* Quoted passage:

LLMs are bad and dangerous for learning how to code in this class

advice

Posted

Sunday November 2, 2025 at 4:19 PM

In the first week of class, I had you read an article about how ChatGPT is philosophical “bullshit”, as well as this other post about AI and LLMs in this class.

I’ve seen a surprising increase in the amount of ChatGPT-based weekly check-ins and graph interpretations in the exercises. (In the past, I’ve even had students tell me they put PDFs of the slides into ChatGPT to generate interesting and confusing things.) Don’t do this! LLMs cannot find three things that you personally found interesting from the readings. LLMs are not you.

It’s a huge waste of time for all of us for me to spend time evaluating and grading output from ChatGPT. I want to read what you think and do, not what a computer invents.

My personal stance on AI and LLMs

Many of you have asked about how I think about and use LLMs in my own work (and in the class materials). Please check this short little page where I explain what I do with text, images, code, research, and learning.

In short, I do not use LLMs to create any of the materials for this class, and I do not use them to grade or evaluate any of your work.

As I mention in that post, LLMs are great resources for coding when you already know what you are doing. If you don’t know what you’re doing, they’re actually really, really, really detrimental to learning.

The main theme of this class is that you can use graphs to represent the truth of data, but there’s been an alarming increase in completely fake data in many of your assignments.

ChatGPT is advanced enough that you can upload one the plots that you have to recreate for an exercise and have it generate working R code to recreate it—or something close to it.

* Provided material:
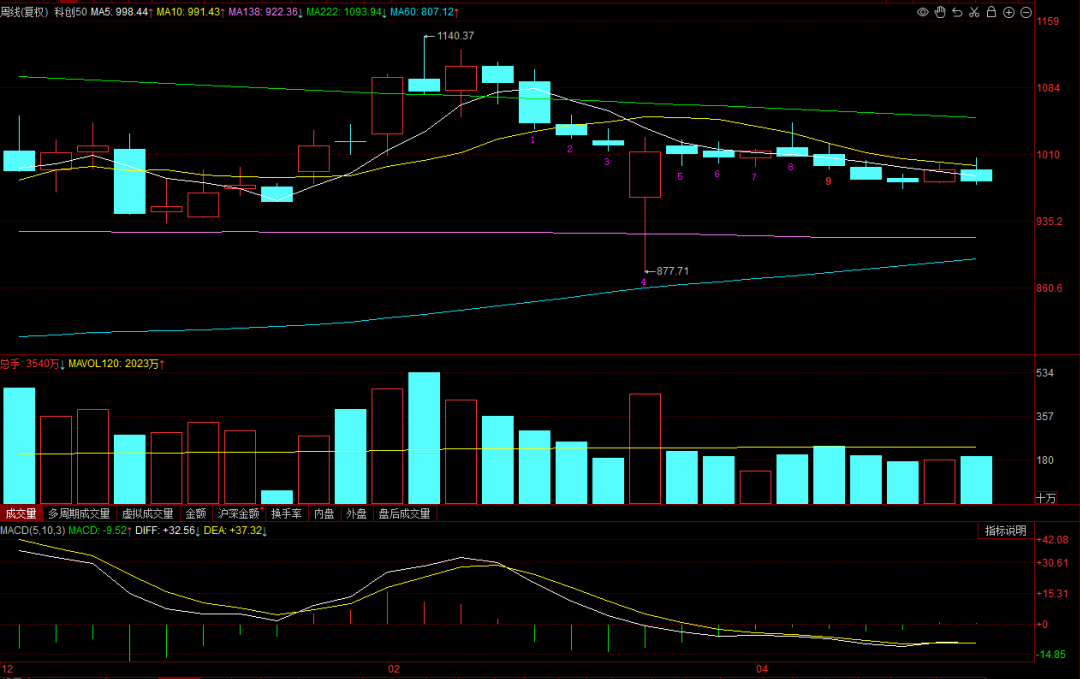Switch to the 金额 tab
Viewport: 1080px width, 679px height.
tap(196, 514)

* Instructions for the task: Reproduce the course post above about LLMs and learning to code in its entirety, word for word, from its title through its final sentence.

* Your solution:
LLMs are bad and dangerous for learning how to code in this class

advice

Posted

Sunday November 2, 2025 at 4:19 PM

In the first week of class, I had you read an article about how ChatGPT is philosophical “bullshit”, as well as this other post about AI and LLMs in this class.

I’ve seen a surprising increase in the amount of ChatGPT-based weekly check-ins and graph interpretations in the exercises. (In the past, I’ve even had students tell me they put PDFs of the slides into ChatGPT to generate interesting and confusing things.) Don’t do this! LLMs cannot find three things that you personally found interesting from the readings. LLMs are not you.

It’s a huge waste of time for all of us for me to spend time evaluating and grading output from ChatGPT. I want to read what you think and do, not what a computer invents.

My personal stance on AI and LLMs

Many of you have asked about how I think about and use LLMs in my own work (and in the class materials). Please check this short little page where I explain what I do with text, images, code, research, and learning.

In short, I do not use LLMs to create any of the materials for this class, and I do not use them to grade or evaluate any of your work.

As I mention in that post, LLMs are great resources for coding when you already know what you are doing. If you don’t know what you’re doing, they’re actually really, really, really detrimental to learning.

The main theme of this class is that you can use graphs to represent the truth of data, but there’s been an alarming increase in completely fake data in many of your assignments.

ChatGPT is advanced enough that you can upload one the plots that you have to recreate for an exercise and have it generate working R code to recreate it—or something close to it.